* Records provided
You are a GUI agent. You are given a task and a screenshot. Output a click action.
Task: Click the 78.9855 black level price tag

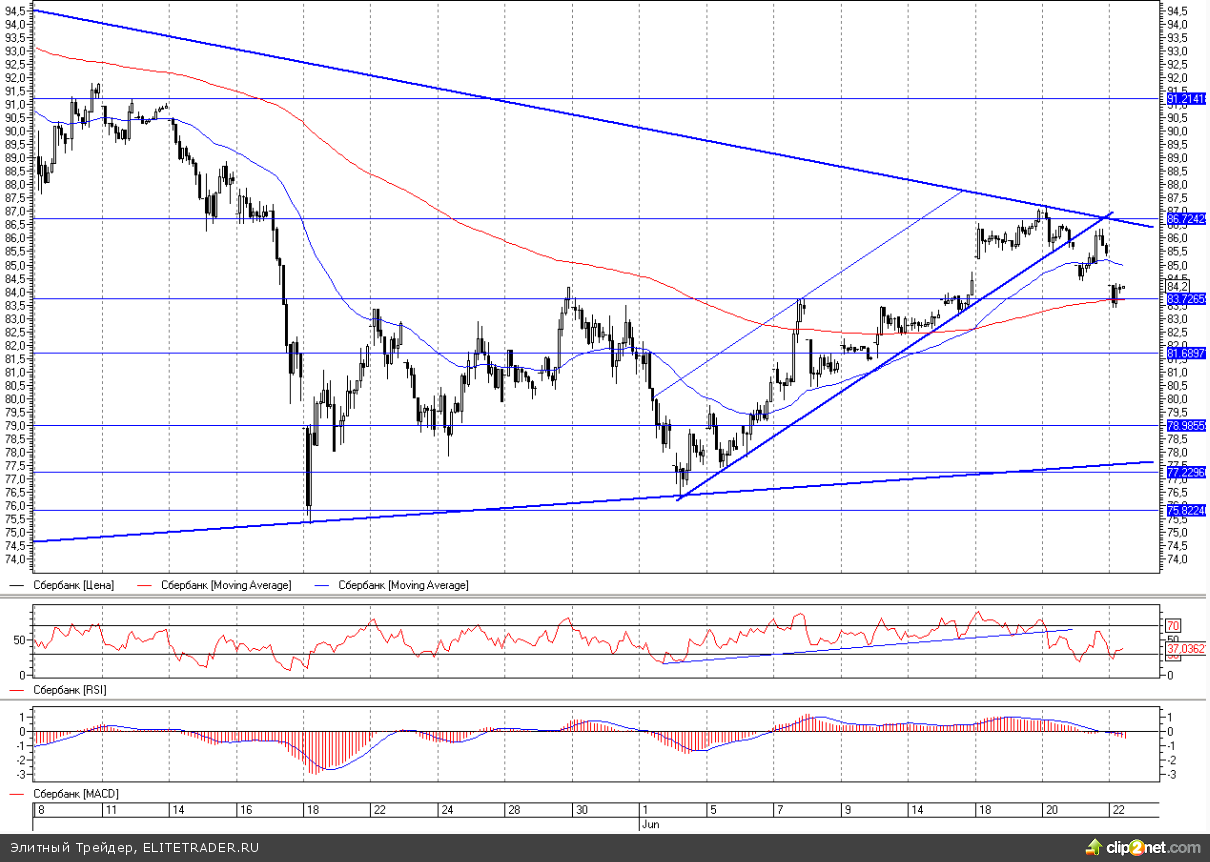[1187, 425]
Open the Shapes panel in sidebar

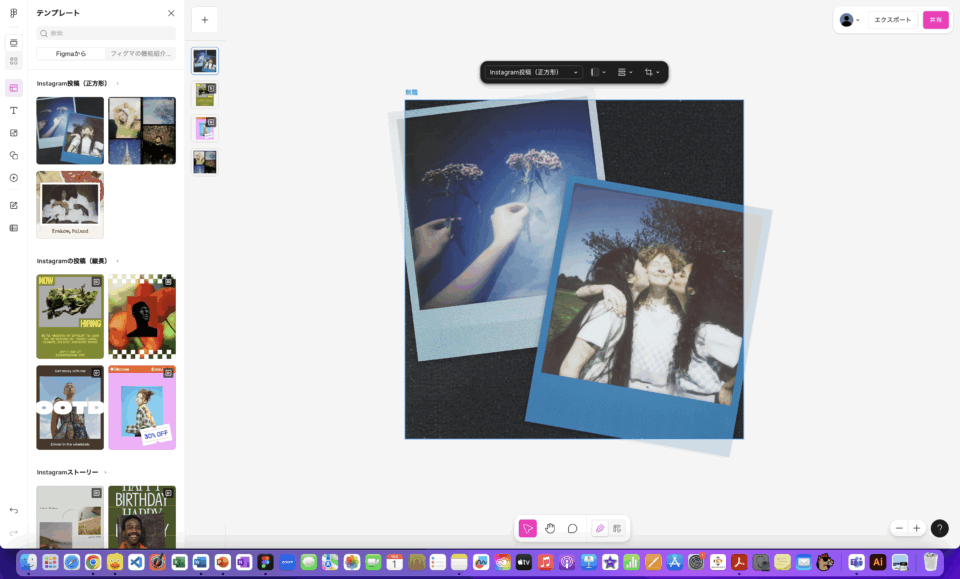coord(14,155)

* What is being asked
Exact copies of all the entries are needed; output them without the pictures.

* Answer box
You are a GUI agent. You are given a task and a screenshot. Output a click action.
Task: Click the 78.9855 black level price tag

[1187, 425]
Open the Shapes panel in sidebar

coord(14,155)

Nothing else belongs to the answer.